37. The method of claim 30, wherein procedures (a)-(c) are performed without masking and etching any of the first structure or the second structure.

38. The method of claim 30, wherein the hollow tubular structure includes a stainless steel body.

39. The method of claim 30, wherein the insertion arrangement includes a needle.

40. The method of claim 30, wherein the insertion arrangement includes a cannula.

41. The method of claim 30, wherein the distal end includes a tip of the insertion arrangement.

42. The method of claim 41, wherein the tip has a pointed shape.

43. The method of claim 30, wherein the producing of the predetermined shape at the distal end of the third structure is performed by grinding the at least one end of the third structure.

44. The method of claim 30, wherein the insulating layer includes an insulating coating.

45. The method of claim 30, wherein the conductive layer includes a conductive coating.

46. The method of claim 30, wherein at least one of procedures (a) or (b) are performed using at least one of electrochemical deposition, vapor deposition or sputtering.
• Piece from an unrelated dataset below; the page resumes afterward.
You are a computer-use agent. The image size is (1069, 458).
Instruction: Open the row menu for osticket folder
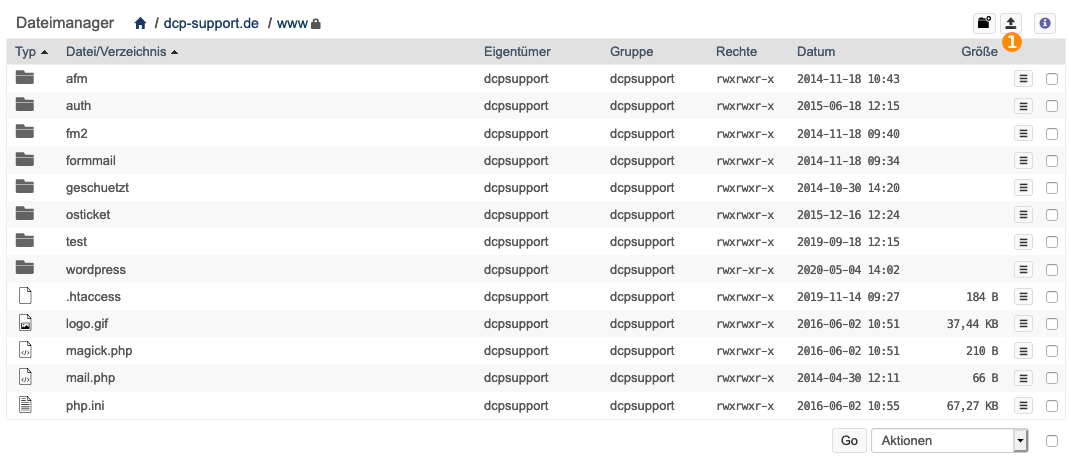[1023, 215]
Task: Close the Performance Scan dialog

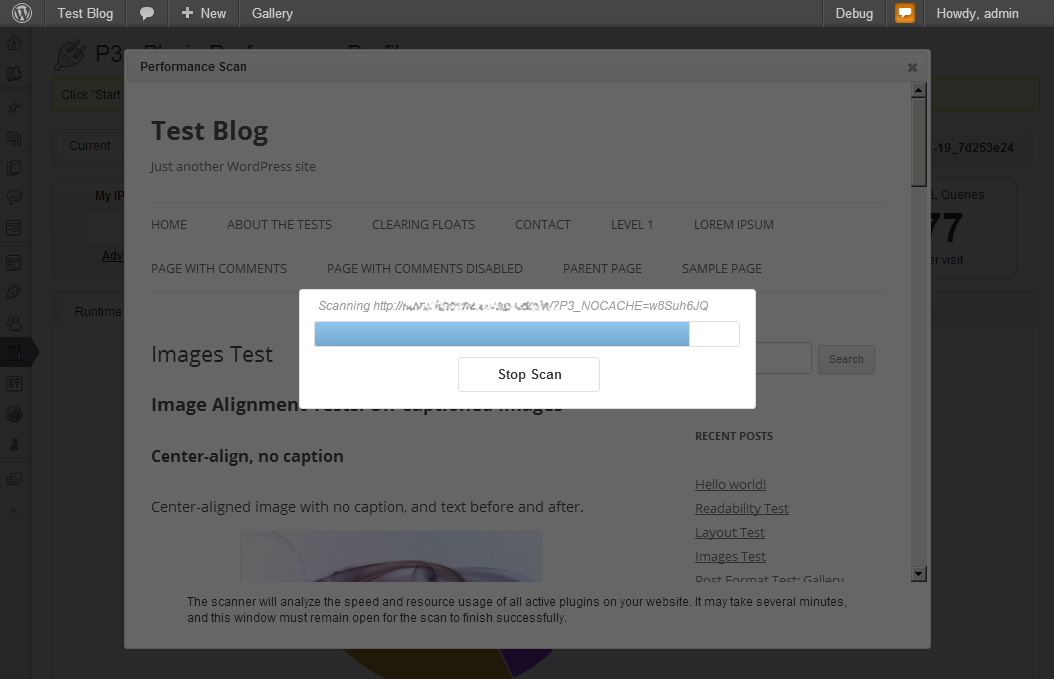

47. A method for making an insertion arrangement, comprising:

a) providing an insulating structure on a tubular hollow structure to form a first structure;

b) providing a conductive structure to the first structure to form a second structure;

d) producing a predetermined shape at a distal end of the third structure by at least one of cutting or grinding at least one end of the third structure so as to form the insertion arrangement which includes a conductive portion at or near at least one end thereof that is at least partially separated from the tubular hollow structure via an insulating portion which is at least partially made of the insulating structure,

wherein the conductive portion is at least partially made of the conductive structure.

48. The method of claim 47, wherein the insulating structure includes an insulating coating.

49. The method of claim 47, wherein the conductive structure includes a conductive coating.

50. The method of claim 47, wherein at least one of procedures (a) or (b) are performed using at least one of electrochemical deposition, vapor deposition or sputtering.